I can’t pinpoint to what exactly is going wrong in either case.

Hi
Looks like it’s a matter of the correct combination…

So try them all, eg;


radeon.cik_support=0 radeon.si_support=1 amdgpu.cik_support=0 amdgpu.si_support=1

Can you also cat the output from swithcheroo (it didn’t appear in your first post).

Your xorg log should be down in ~/.local/share/xorg/?

Apologies for late reply – stuff got in the way.

Only change with different combinations is which driver gets loaded (radeon or amdgpu), and the error message which is displayed in regards to that (segfault for amdgpu and failure to allocate buffer for radeon). Also, when both are enabled for SI, it seems that radeon takes precedence.

Here’s the switcheroo output:

**vostro:/sys/kernel/debug/vgaswitcheroo #** cat switch  
0:IGD:+:Pwr:0000:00:02.0
1:DIS: :DynOff:0000:01:00.0

After I run a command with DRI_PRIME=1, I get a brief moment of DynPwr, and then it’s back to DynOff. If radeon.runpm is set to 0, DIS always has status Pwr, but the errors persists, and it’s never the active GPU.

I actually do have Xorg log in ~/.local/share/xorg, but it hasn’t been updated recently, I suspect that it’s a leftover from some older distro I had installed. Logs in /var/log are more or less current (Xorg in particular seems not to be flushing as often).

Hi
So if you set to amdgpu only with SI support (Since it’s a GCN 1.0 card);


radeon.si_support=0 amdgpu.si_support=1 exp_hw_support=1 amdgpu.dc=0 amdgpu.dpm=0

Also try without exp_hw_support and also with amdgpu.dc=1

If you also start the switheroo service, does the output change?

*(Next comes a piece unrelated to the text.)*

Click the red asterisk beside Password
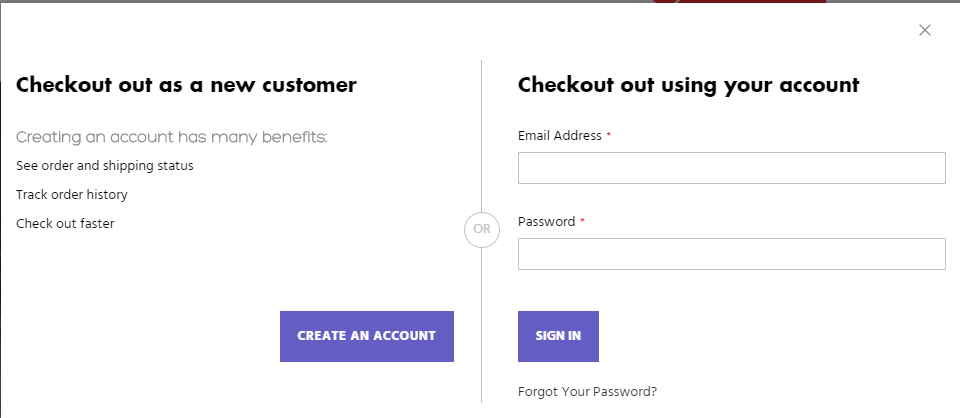 (x=582, y=221)
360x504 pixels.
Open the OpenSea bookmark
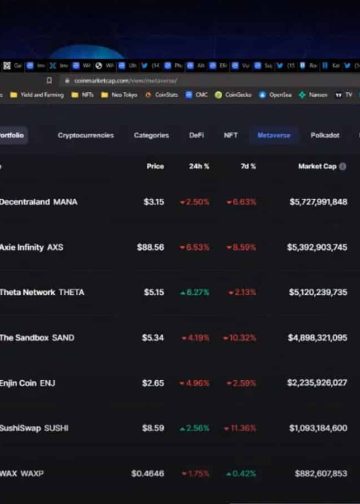(275, 95)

systemctl start switcheroo-control.service
systemctl status switcheroo-control.service

I’ve tried without amdgpu.dc, with it set to 1 and with it set to 0, and with and without exp_hw_support to no avail. I keep hitting the same wall. Starting the switcheroo service didn’t help – all the outputs are the same.

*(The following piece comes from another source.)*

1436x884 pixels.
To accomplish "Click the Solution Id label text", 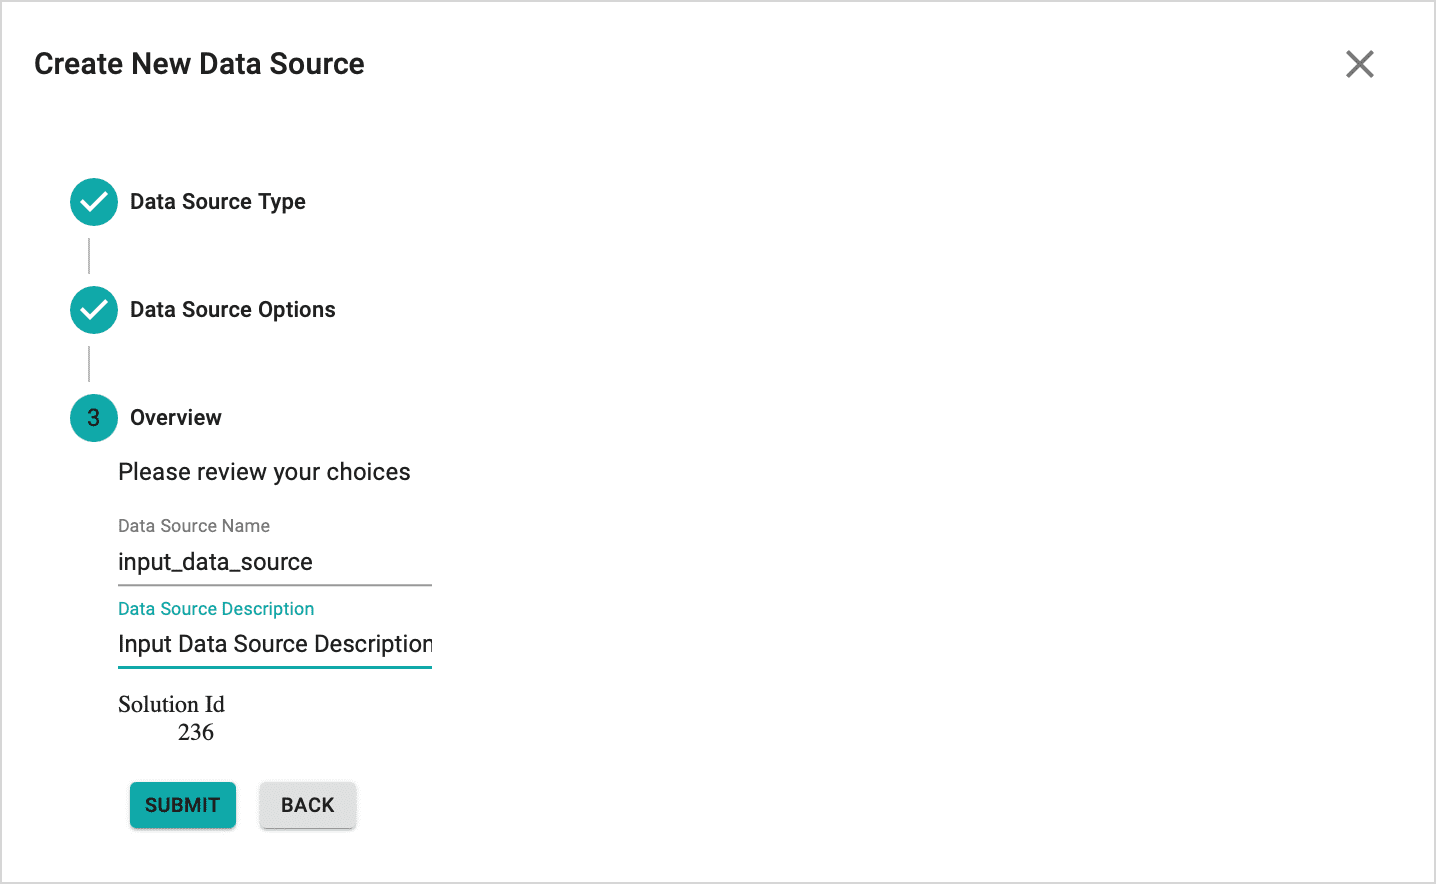I will click(x=172, y=704).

I do have multiple distros with various (older) kernel versions laying around, so I’ll try finding out if some of them works tomorrow.

Hi
You might have to stick with radeon :frowning: and try radeon.dpm=0.

I don’t mind either radeon or amdgpu, as long as it works, which so far hasn’t been the case. None of the power management options (including .dpm) don’t seem to be having any effect. Curiously enough, glxinfo works on amdgpu (i.e. DRI_PRIME=1 glxinfo runs successfully, unlike e.g. glxgears which segfaults and rstudio which doesn’t render), but not on radeon.

Hi
So you at the latest kernel now, 4.19.7 (there were a few amdgpu fixes)? Your sure it’s running Xorg and not Wayland (cat $XDG_SESSION_TYPE)?

It might be time to look at a bug report…

I’m running latest kernel (updated last night), and echo $XDG_SESSION_TYPE prints x11, so all assumptions check out. I’ll spend some time digging around to see if I might have missed something and experimenting some more, and if nothing works I’ll file a report. Thank you anyway!